• Ausgewählter Textauszug
====

Kristijonas Donelaitis' Versepos "Die Jahreszeiten" war der Beginn der litauischen Literatur. Sein Thema ist heute wieder da: die Abhängigkeit des Menschen von der Natur.

Von Birthe Mühlhoff

Es galt als eines der ersten literarischen Werke der europäischen Neuzeit, das sich ausschließlich den kleinen Leuten widmete - den Fronbauern und Freibauern eines abgelegenen Dorfes. Als "Die Jahreszeiten" 1818 gedruckt wurde, begann der Aufstieg des Dorfpfarrers Kristijonas Donelaitis (1714 - 1780) zum Nationaldichter Litauens: Die "Metai" sind auch heute noch feste Schullektüre. Ähnlich wie in der Literatur, die man heute Nature Writing nennt, steht darin das Miteinander von Natur und Mensch im Mittelpunkt.

Dabei ist das Versepos, wenn man es denn so nennen will, alles andere als episch. Eher wirkt es, als würde man, dem Jahreslauf folgend, durch die Social-Media-Timeline eines ganzen Dorfes scrollen: Im Frühling wird ausgemistet, werden die Felder bestellt, im goldenen Herbst wird feuchtfröhlich Ernte und Hochzeit gefeiert, bevor sich die winterliche Stille über alles legt, über die vom Schnee "bärtigen Kiefern".

Die gottesfürchtigen Wesen dieser Welt sind oft die Tiere: "Manch eins tut es lauthals, ein anderes eher verhalten / jenes fliegt glückselig hinauf bis fast an die Wolken, / dieses bleibt im Geäst und lobt den Schöpfer von unten." Gleich der erste Auftritt eines Menschen ist eine Störung im allgemeinen Frühlingserwachen: Sternhagelblau wühlt sich ein Besoffener wie ein Schwein durch den Matsch.

====

• Datenzeilen
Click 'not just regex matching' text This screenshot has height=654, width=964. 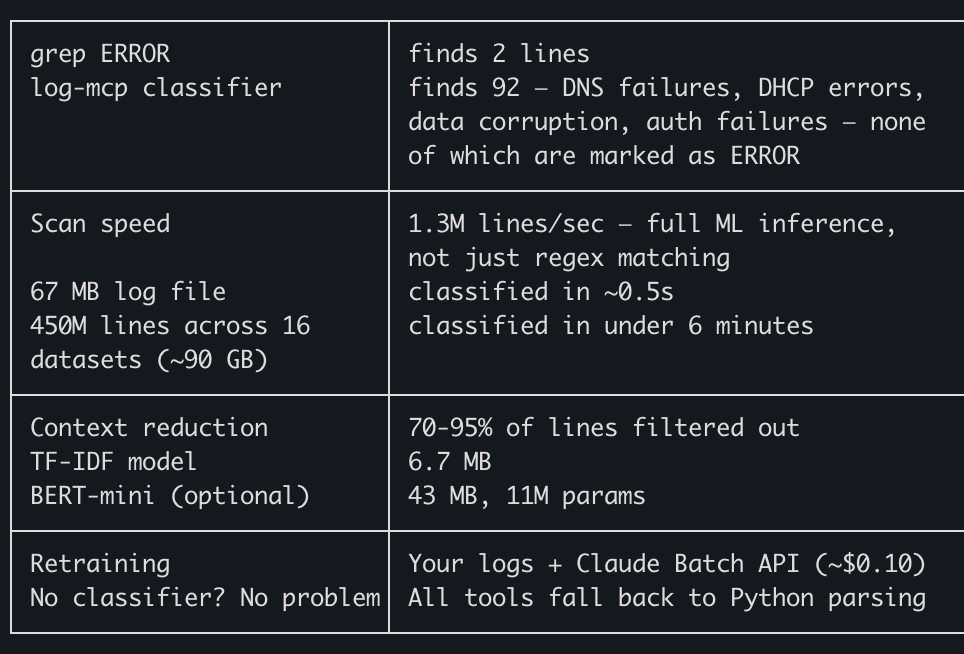(569, 258)
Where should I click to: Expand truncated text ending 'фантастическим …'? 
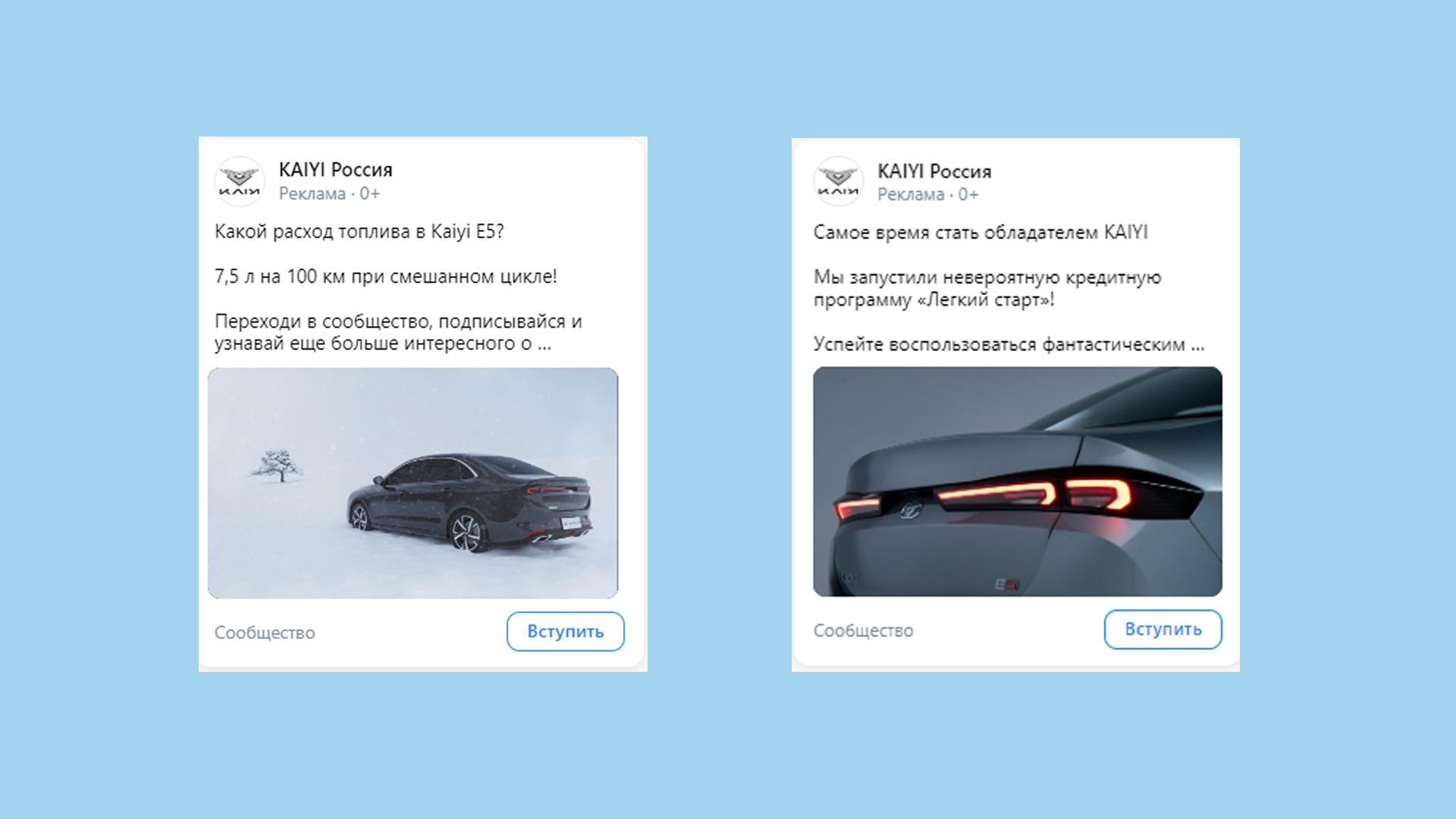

====

• Zu erledigende Schritte
1. Beantworte anhand des Textauszugs:
(a) In welchem Jahr wurde „Die Jahreszeiten“ gedruckt?
(b) Was wird im Herbst gefeiert?
(c) Wie verhält sich der erste Mensch, der auftritt?
2. Fasse den Absatz des Textauszugs, der mit „Dabei ist das Versepos“ beginnt, kürzer zusammen und behalte seine wichtigsten Angaben bei.
3. Schreibe den Abschnitt des Textauszugs zwischen "Kristijonas Donelaitis' Versepos" und "von der Natur." wortgetreu ab, beide Stellen eingeschlossen.
Die Daten sind eigenständiges Material und gehören nicht zum Textauszug.

• Ergebnisse
1.
(a) 1818
(b) Ernte und Hochzeit
(c) Er wühlt sich sternhagelblau wie ein Schwein durch den Matsch.

2. Das Versepos ist kaum episch. Es wirkt eher wie die Social-Media-Timeline eines ganzen Dorfes im Lauf des Jahres. Im Frühling wird ausgemistet und werden die Felder bestellt. Im goldenen Herbst feiert man Ernte und Hochzeit. Danach legt sich winterliche Stille über alles, auch über die vom Schnee „bärtigen Kiefern“.

3.
Kristijonas Donelaitis' Versepos "Die Jahreszeiten" war der Beginn der litauischen Literatur. Sein Thema ist heute wieder da: die Abhängigkeit des Menschen von der Natur.